Problem >> Reproduce verbatim the lines of the material below, starting at the line with "Guld i Engelbrektscupen (63, 1175)" and ending at the line with "Guld i Big Mac Cup i Västerås (74, 958)", both inclusive; skip the rest.

Material for this task >>

BEGIN

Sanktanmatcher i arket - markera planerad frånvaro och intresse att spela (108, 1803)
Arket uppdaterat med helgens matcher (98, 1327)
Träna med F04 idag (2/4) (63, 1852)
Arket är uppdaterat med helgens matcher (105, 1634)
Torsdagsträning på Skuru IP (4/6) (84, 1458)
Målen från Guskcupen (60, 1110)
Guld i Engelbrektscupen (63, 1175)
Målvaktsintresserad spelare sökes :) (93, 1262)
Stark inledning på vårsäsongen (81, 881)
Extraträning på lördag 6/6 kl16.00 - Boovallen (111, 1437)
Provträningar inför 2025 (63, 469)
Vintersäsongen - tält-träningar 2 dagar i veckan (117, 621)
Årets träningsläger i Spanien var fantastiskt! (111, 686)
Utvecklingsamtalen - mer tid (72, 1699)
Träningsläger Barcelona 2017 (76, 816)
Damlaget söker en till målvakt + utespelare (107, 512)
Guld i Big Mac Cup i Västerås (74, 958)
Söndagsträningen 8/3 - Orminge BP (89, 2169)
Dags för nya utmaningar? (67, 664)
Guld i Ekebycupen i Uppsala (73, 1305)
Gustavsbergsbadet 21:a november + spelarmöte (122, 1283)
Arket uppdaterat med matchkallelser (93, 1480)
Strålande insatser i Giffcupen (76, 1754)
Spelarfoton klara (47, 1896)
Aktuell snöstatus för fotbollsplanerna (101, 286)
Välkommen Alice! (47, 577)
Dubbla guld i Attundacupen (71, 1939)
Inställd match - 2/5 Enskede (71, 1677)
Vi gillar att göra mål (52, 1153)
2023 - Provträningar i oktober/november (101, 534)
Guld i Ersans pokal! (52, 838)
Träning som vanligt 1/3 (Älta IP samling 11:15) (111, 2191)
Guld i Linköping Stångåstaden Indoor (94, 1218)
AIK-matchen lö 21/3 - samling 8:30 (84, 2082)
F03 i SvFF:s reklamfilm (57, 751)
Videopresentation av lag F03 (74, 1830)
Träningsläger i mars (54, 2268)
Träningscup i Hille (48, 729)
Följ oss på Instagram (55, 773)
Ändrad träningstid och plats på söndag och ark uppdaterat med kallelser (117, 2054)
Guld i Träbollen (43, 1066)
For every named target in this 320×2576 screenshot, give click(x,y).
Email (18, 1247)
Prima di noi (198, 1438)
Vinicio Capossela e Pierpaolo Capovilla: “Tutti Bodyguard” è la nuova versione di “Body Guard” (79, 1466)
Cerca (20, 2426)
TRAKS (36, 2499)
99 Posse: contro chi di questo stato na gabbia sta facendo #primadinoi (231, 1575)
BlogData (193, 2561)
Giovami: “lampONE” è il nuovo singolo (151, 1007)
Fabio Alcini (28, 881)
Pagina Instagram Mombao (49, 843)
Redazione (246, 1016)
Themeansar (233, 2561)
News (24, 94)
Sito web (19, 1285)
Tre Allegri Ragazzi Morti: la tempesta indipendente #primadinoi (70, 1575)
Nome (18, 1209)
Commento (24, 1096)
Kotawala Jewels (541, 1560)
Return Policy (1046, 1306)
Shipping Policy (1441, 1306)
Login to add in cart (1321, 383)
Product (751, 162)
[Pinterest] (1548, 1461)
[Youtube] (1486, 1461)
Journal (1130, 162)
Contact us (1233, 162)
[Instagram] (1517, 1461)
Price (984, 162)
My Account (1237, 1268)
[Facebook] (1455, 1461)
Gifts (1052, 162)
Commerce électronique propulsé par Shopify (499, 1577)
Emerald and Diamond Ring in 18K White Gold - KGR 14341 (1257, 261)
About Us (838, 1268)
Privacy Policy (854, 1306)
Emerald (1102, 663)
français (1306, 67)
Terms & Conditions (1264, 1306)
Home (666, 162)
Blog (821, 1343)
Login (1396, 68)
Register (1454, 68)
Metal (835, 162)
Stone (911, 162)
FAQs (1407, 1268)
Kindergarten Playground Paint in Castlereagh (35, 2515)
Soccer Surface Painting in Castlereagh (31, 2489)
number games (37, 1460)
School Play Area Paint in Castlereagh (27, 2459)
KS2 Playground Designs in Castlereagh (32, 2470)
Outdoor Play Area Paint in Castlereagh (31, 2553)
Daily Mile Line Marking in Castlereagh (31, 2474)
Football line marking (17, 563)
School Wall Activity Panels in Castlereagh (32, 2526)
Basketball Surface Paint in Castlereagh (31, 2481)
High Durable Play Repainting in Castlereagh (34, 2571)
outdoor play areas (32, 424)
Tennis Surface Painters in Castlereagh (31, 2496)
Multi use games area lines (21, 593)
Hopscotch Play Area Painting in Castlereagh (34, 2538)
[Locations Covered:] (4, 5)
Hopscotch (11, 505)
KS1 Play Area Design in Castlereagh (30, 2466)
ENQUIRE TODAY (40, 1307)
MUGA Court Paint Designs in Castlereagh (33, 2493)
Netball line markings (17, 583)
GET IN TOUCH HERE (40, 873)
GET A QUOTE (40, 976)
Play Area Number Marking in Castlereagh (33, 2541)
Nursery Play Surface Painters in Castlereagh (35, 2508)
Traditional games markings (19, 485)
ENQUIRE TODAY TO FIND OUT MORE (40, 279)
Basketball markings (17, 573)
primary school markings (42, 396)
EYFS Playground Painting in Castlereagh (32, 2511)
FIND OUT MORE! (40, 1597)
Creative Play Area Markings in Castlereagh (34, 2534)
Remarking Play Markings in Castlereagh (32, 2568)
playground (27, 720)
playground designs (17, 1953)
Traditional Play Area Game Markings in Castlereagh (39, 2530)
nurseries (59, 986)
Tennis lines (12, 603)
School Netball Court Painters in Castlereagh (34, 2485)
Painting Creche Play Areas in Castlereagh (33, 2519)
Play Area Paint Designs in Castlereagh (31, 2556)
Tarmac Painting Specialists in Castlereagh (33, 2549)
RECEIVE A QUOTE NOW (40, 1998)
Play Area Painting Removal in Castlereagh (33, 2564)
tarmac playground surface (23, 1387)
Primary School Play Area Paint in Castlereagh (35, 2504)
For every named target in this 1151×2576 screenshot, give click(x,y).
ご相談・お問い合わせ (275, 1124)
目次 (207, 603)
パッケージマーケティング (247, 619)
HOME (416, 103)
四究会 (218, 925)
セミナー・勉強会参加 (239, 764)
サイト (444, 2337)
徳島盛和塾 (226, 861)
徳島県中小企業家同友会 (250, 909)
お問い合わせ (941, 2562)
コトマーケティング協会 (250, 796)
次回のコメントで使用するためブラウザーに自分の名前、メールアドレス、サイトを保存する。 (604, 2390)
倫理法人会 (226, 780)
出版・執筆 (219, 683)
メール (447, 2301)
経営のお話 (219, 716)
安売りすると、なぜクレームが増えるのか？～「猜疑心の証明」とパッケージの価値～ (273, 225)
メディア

END

Result of the exercise >>
Guld i Engelbrektscupen (63, 1175)
Målvaktsintresserad spelare sökes :) (93, 1262)
Stark inledning på vårsäsongen (81, 881)
Extraträning på lördag 6/6 kl16.00 - Boovallen (111, 1437)
Provträningar inför 2025 (63, 469)
Vintersäsongen - tält-träningar 2 dagar i veckan (117, 621)
Årets träningsläger i Spanien var fantastiskt! (111, 686)
Utvecklingsamtalen - mer tid (72, 1699)
Träningsläger Barcelona 2017 (76, 816)
Damlaget söker en till målvakt + utespelare (107, 512)
Guld i Big Mac Cup i Västerås (74, 958)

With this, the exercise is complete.